First, Chris Briem emails to correct my Pittsburgh land value tax history. Pittsburgh has had the two-rate tax on land and buildings since 1916, but 1980 is when the land rate was raised 5 times that for buildings, bringing it closer to a straight LVT. The LVT got scrapped in the 2000-2001 reassessment fight, but the downtown Business Improvement District still uses the tiered tax. What a shame!

Jennifer Kates also dropped by with some more info for us on the Philly land bank bill, and a companion bill:

I understand the point, and it’s an important one – so far philadelphia has been just been playing around with various heightened licensing fees for vacant land, as essentially a back door anti-speculation tax. but i want to note that a feature of the land bank, as we proposed it, will be to create an easier road to get vacant/abandoned properties to tax foreclosure sale. and a companion bill introduced today will force faster tax collections for all those heavily debt burdened properties. so the private parcels are definitely on our mind.

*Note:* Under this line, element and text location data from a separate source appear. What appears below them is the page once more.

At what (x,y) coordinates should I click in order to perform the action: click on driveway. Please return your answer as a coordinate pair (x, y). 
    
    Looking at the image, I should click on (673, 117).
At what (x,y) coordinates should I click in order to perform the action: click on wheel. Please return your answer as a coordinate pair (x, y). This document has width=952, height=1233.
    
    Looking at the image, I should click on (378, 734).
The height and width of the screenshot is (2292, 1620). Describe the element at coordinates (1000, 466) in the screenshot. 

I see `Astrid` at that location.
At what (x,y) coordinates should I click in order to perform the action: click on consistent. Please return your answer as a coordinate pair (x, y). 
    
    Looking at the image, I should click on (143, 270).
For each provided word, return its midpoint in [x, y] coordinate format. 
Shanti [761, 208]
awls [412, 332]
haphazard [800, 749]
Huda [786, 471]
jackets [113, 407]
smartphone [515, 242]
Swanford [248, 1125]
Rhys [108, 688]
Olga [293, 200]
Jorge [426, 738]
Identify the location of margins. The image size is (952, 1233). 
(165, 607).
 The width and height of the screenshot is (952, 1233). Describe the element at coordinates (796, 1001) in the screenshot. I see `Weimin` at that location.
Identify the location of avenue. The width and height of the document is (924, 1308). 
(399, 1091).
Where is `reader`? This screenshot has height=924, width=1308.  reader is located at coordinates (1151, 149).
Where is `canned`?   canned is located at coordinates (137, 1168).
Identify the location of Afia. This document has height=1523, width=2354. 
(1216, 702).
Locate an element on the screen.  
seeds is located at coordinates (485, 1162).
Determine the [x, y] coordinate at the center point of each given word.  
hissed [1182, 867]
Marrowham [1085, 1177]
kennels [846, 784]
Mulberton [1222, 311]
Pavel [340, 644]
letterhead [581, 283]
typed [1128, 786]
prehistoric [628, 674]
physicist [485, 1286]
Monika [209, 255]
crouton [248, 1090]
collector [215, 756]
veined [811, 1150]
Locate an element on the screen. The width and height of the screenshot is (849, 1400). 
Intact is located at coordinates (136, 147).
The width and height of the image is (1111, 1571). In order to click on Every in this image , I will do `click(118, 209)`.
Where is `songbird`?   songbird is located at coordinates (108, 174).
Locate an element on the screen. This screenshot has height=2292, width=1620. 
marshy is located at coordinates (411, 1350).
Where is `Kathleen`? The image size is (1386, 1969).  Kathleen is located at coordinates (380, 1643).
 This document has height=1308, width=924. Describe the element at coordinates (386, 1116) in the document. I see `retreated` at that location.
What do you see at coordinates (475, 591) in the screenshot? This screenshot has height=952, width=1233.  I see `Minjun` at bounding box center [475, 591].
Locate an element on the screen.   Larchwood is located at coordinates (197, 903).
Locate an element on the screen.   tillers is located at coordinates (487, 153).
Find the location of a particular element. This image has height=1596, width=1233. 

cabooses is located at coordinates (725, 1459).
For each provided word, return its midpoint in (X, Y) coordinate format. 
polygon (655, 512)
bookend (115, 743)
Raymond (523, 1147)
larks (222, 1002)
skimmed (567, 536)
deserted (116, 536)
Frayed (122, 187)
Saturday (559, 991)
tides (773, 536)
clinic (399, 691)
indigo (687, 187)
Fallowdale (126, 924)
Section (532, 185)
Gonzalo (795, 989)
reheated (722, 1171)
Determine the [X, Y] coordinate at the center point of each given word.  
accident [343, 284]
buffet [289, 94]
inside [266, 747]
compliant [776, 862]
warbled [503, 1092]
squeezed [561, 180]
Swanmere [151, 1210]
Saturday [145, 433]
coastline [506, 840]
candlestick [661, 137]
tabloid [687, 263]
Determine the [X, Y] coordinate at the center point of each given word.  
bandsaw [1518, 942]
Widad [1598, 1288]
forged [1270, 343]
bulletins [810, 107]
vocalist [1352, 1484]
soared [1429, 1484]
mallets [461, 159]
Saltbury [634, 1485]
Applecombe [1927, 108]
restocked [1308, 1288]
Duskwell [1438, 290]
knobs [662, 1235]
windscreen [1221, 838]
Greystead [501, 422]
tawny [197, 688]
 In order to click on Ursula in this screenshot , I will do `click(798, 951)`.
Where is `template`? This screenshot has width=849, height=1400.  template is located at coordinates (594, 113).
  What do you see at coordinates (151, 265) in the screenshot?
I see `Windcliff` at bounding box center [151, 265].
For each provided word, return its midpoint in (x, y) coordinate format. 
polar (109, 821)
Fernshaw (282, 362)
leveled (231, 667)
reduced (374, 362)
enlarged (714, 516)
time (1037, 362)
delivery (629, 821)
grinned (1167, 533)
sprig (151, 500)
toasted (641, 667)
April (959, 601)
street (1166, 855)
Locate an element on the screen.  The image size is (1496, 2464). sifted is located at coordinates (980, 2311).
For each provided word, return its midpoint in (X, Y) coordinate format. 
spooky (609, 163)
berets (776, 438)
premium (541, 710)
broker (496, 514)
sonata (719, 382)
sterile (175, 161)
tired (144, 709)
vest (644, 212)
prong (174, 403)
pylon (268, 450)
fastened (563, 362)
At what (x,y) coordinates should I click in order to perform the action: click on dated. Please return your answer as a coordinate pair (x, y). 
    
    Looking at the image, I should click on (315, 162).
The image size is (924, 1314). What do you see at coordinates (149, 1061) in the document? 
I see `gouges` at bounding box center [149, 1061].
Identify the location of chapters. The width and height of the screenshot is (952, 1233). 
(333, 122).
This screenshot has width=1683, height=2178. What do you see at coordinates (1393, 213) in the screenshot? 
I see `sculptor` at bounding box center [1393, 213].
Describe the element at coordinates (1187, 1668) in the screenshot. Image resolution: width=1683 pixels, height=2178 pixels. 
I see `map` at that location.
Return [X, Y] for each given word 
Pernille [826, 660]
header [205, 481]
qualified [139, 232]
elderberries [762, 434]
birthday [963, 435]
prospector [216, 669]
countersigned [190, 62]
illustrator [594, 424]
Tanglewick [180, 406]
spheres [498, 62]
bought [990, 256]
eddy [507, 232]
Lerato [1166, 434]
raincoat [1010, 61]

This entry was posted in Miscellany.

One Response to How the Philly Land Bank Bill Addresses Blighted Private Properties

  1. Actually, the downtown district in Pittsburgh is funded by land tax only. To the point in Philadelphia, a land bank is a new twist on an old plan, but the whole point is to ensure that there is one agency that handles the land (the bank), and an incorruptible process to get land back on the tax rolls quickly. That has been the challenge for decades, as the political process always intersects with the policy process; not a recipe for success in my Phair city of Phily.

    Also, a very valuable vacant lot can still owe back taxes for 10 years, still collect revenue for the owner, and still stay unmolested by the city. Until the turnaround time between tax delinquency and land seizure is sped up, I don't see how much can improve.

    In any case, the city of Philadelphia still has to find out how to operate without annual tax increases, how to rejuvenate areas without massive tax breaks, and back away form wage and business taxes. The answer? Land value tax, as recommended by everybody except never adopted.

    This year, a new reassessment will concentrate minds in City Hall, of that I am confident.